▶ _WHAT TO PRODUCE_: Verbatim copy, pictures excluded: every line from the one with "Confirm search selection with green checkmark" through the final line of the data below, and no other line.

▶ _RECORD EXTRACTS_:

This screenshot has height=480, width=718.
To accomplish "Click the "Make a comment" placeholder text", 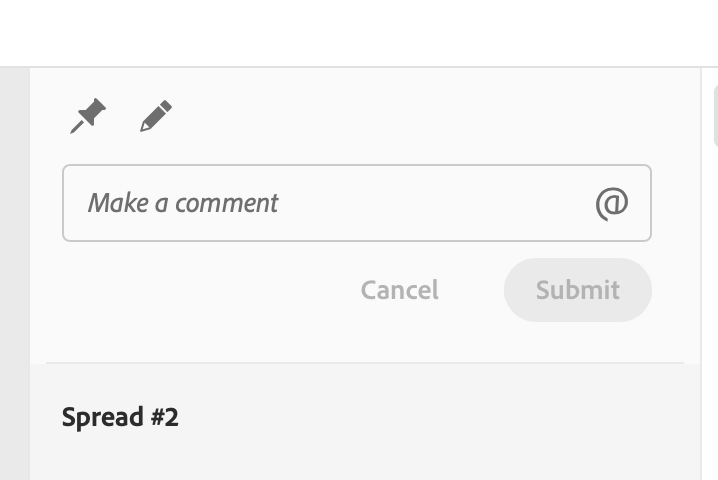I will (x=183, y=203).
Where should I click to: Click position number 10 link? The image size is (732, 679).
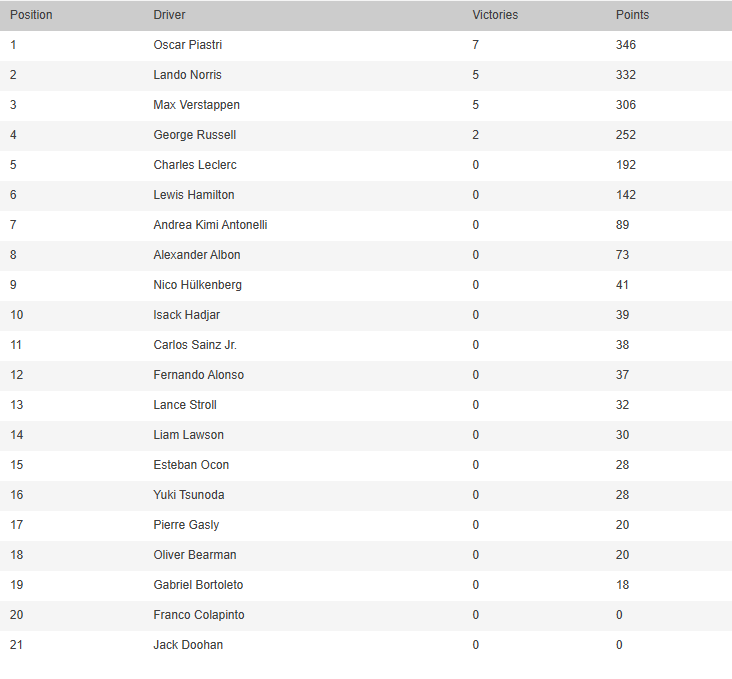[16, 315]
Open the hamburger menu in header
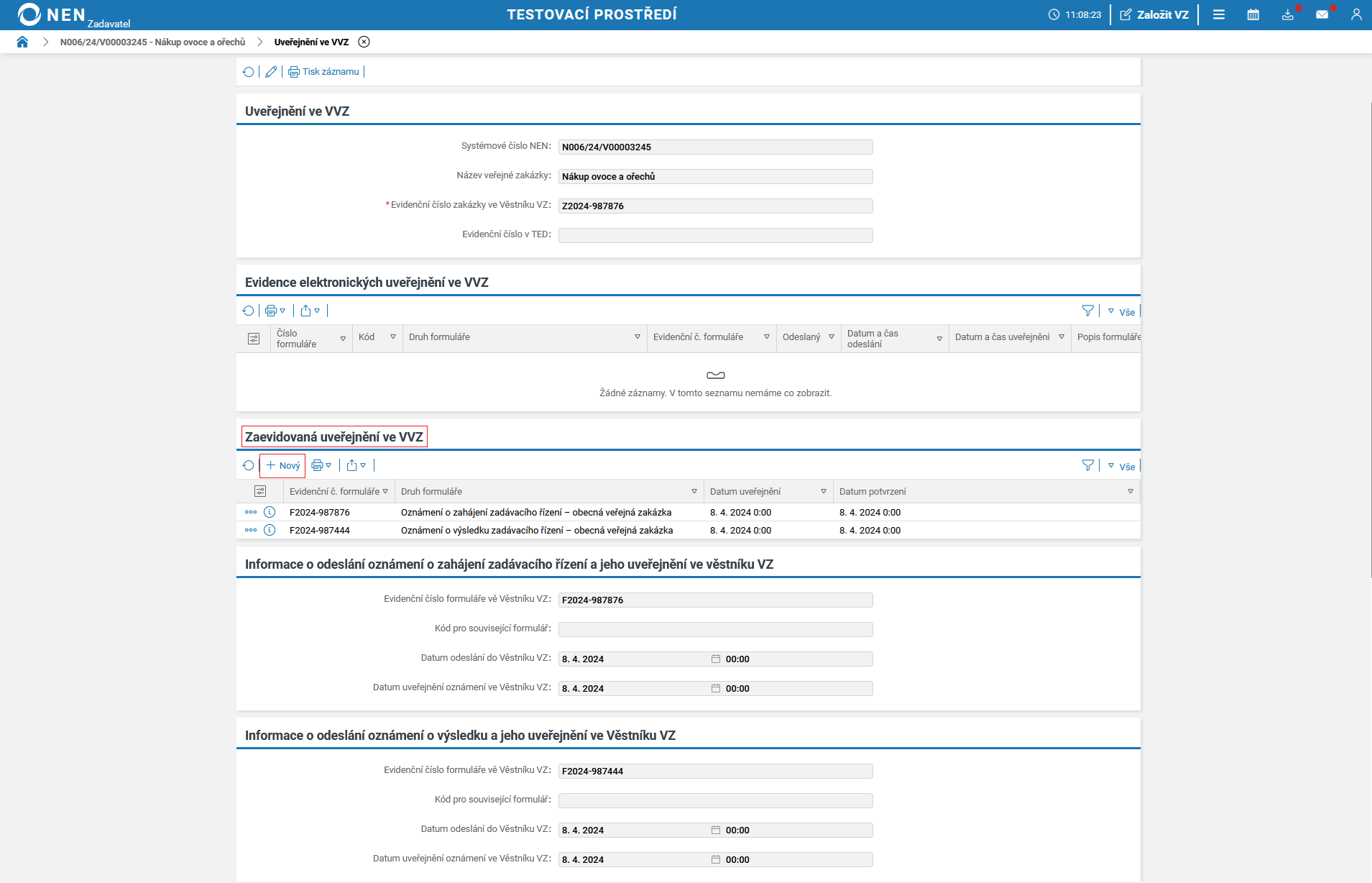The width and height of the screenshot is (1372, 883). click(1219, 14)
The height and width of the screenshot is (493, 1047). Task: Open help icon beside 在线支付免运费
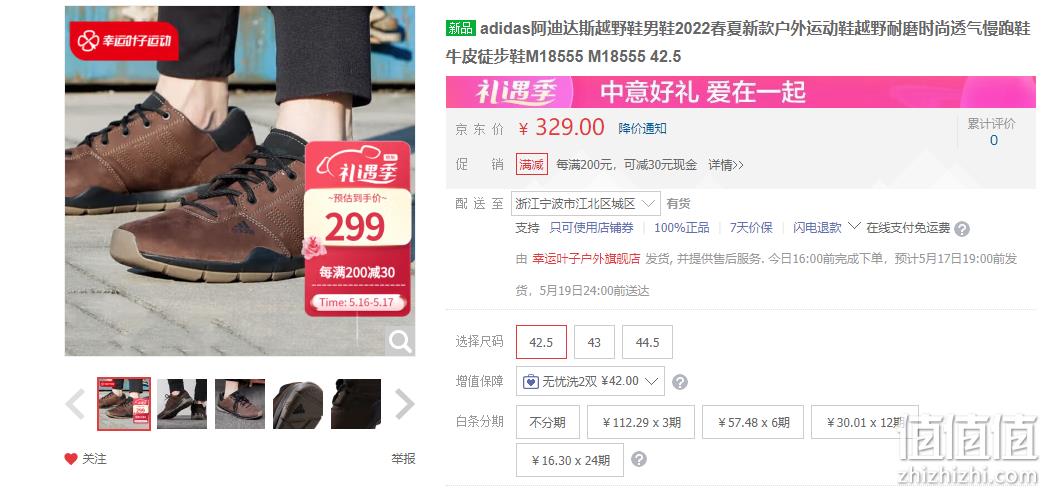[962, 229]
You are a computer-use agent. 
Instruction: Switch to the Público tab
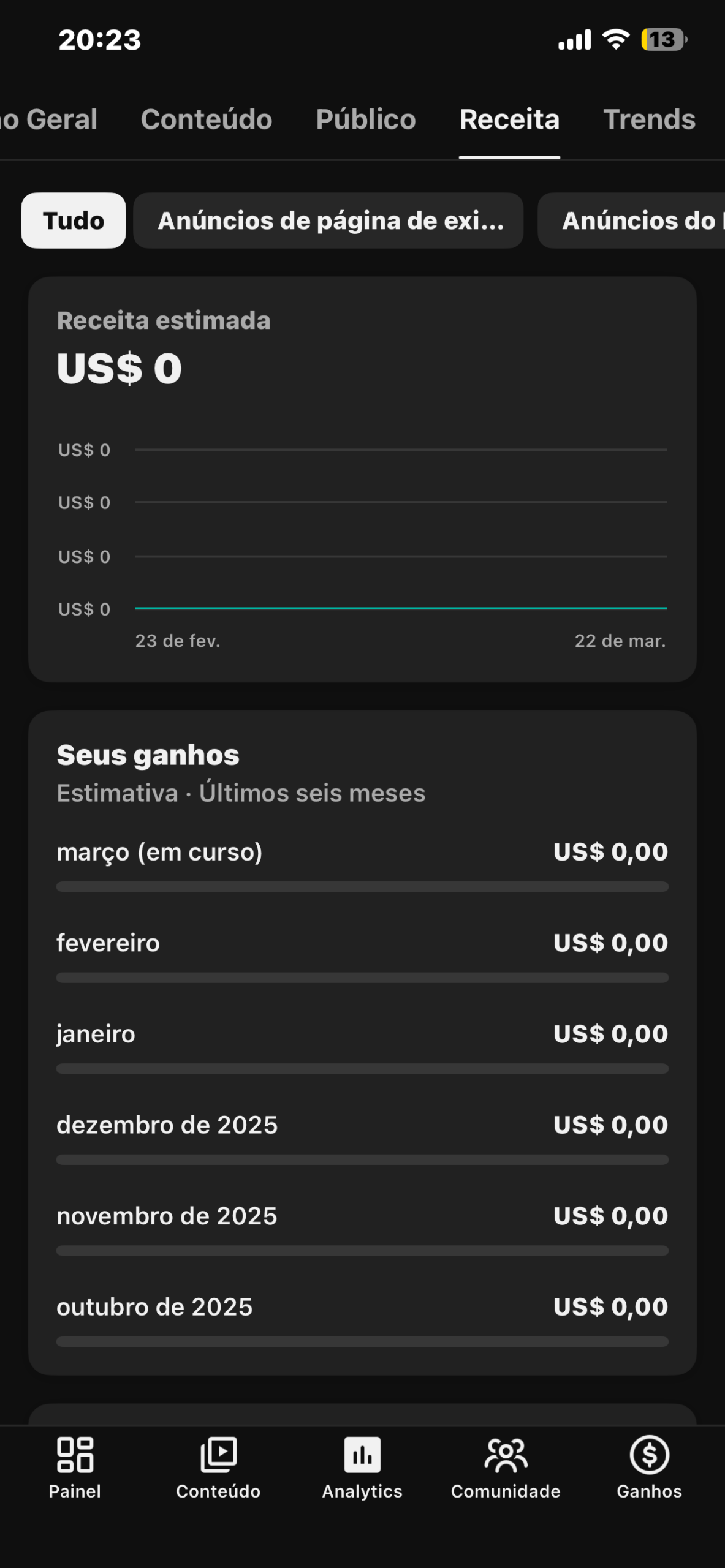366,119
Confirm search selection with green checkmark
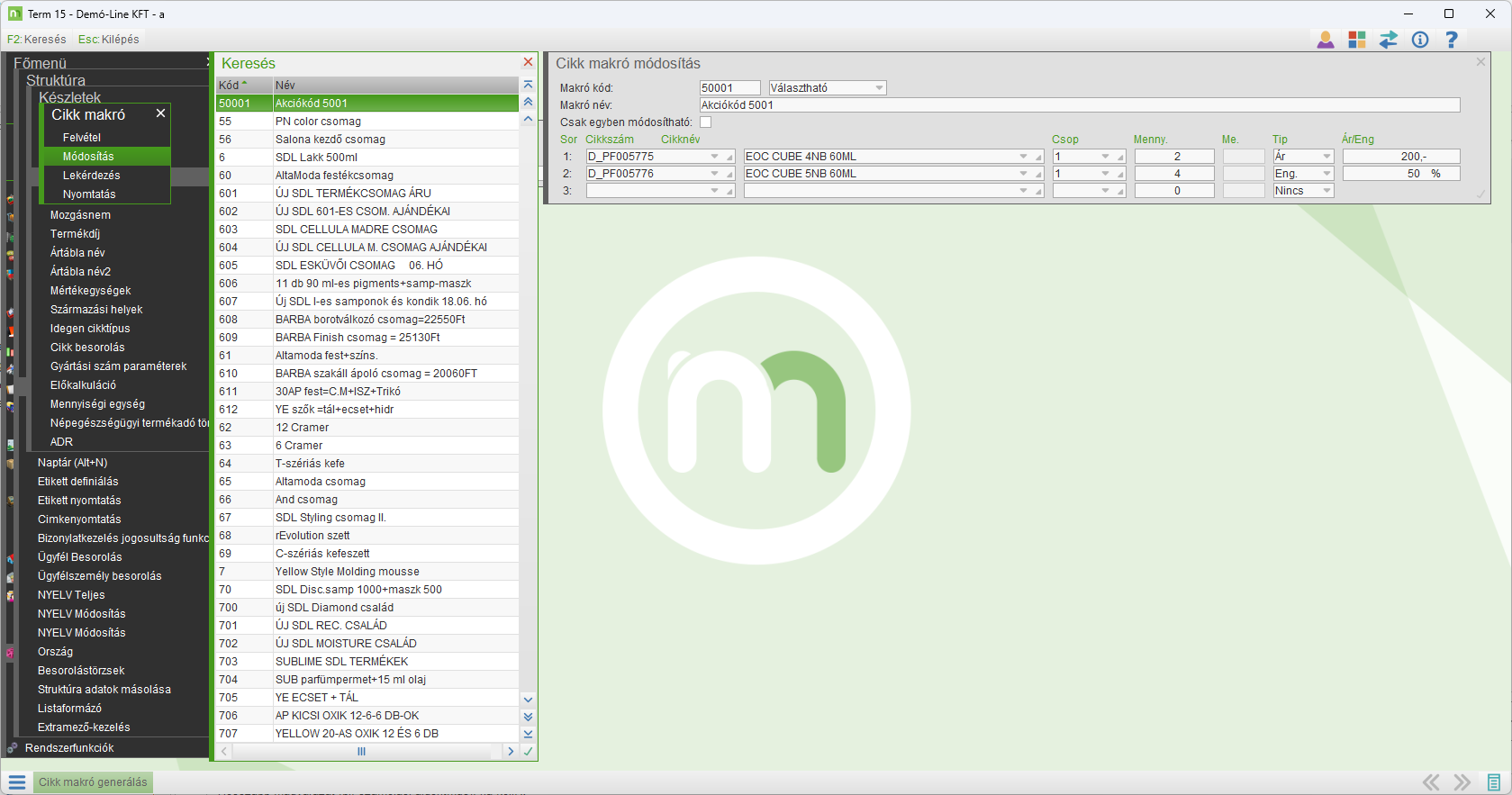The image size is (1512, 795). (x=528, y=751)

▶ _SOLUTION TO THIS PROBLEM_:
Confirm search selection with green checkmark
The image size is (1512, 795). (x=528, y=751)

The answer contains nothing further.